The LP pulls from sessions spanning 1996-2003, during which the duo also recorded Rejected Unknown and Lost and Found. Johnston's spur-of-the-moment recording requests met their creative match in Beattie, who the Chronicle dubbed a "Mad Scientist on Wheels" in 1996 based on his transportable rig. The producer's frequent trips to Waller ended due to disapproval from Johnston's father.
Following an urging call from Johnston in 2017, Beattie transferred the old files and began assembling the 14-track collection, including theatrical spoken interludes on the B-side. Beattie distinctly recalls the last of many trips to collect feedback on the mixes. Johnston wanted to go to Buc-ee's first.
"He had already planned out whatever big, weird plate of fried shit he was going to get," adds Beattie. "He started talking to me in this deep, spiritual, business contract [manner]. He said, 'Brian, for all those recordings we've done, never ever put anything out that's just me playing by myself. It can't be that way. You have to produce it.'"
Where the enthusiastic producer hears an album, complete with instrumental additions by himself and other musicians, Johnston's longtime manager Tom Gimbel, also general manager of the Austin City Limits TV series and co-founder of the nonprofit Hi, How Are You Project, characterizes If as "outtakes from other sessions."

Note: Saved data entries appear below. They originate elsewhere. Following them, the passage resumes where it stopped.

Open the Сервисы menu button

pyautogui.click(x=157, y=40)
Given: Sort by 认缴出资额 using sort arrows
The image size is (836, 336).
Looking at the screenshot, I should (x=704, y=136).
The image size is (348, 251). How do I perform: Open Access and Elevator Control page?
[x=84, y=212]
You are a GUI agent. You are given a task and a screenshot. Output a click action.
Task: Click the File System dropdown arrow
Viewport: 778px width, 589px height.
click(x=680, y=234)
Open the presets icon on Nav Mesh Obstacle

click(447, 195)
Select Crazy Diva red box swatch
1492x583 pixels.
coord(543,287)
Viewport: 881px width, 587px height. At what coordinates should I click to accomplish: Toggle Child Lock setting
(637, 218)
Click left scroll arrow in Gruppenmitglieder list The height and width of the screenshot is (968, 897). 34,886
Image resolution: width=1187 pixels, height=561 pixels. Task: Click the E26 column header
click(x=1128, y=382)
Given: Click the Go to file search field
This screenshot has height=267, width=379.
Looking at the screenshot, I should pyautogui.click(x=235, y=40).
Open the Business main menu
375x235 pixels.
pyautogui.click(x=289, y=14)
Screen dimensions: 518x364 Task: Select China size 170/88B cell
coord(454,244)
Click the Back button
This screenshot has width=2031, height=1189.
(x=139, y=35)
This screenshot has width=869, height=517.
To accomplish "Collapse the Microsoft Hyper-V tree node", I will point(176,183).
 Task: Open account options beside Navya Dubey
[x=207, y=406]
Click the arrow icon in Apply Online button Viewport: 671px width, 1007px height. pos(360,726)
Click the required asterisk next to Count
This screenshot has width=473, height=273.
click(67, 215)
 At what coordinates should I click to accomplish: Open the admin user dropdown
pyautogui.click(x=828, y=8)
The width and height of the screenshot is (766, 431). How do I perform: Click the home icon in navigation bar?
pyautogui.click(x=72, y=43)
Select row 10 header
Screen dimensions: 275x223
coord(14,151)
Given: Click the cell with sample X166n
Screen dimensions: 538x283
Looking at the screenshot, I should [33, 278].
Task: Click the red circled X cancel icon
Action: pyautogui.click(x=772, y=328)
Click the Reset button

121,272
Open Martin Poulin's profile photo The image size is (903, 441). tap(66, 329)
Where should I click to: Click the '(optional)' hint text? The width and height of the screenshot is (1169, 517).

"There was really never a project that Daniel would say no to," adds Gimbel, who cites other obstacles to releasing the material. "It's a combination of trying to put out the best representation of Dan's work, and the family needing to be able to make some money off of this music."
Last year, both sides lawyered up in unsettled efforts to release If on Johnston's own Eternal Yip Eye imprint. Gimbel says the fee requested by Beattie was too high to recoup expenses. Beattie also wanted to press a vinyl version with another label.
On point with his offbeat antics, Beattie set up on South Congress during South by Southwest with a laptop, headphones, and a sign reading, "Ask me about the new Daniel Johnston record!" He says listener feedback confirmed that he wasn't the only fan of the unearthed material. Along with his writings on If, Texas Highways editor Michael Hoinski posted a bootleg version of album opener "Without Love" on Twitter earlier this year.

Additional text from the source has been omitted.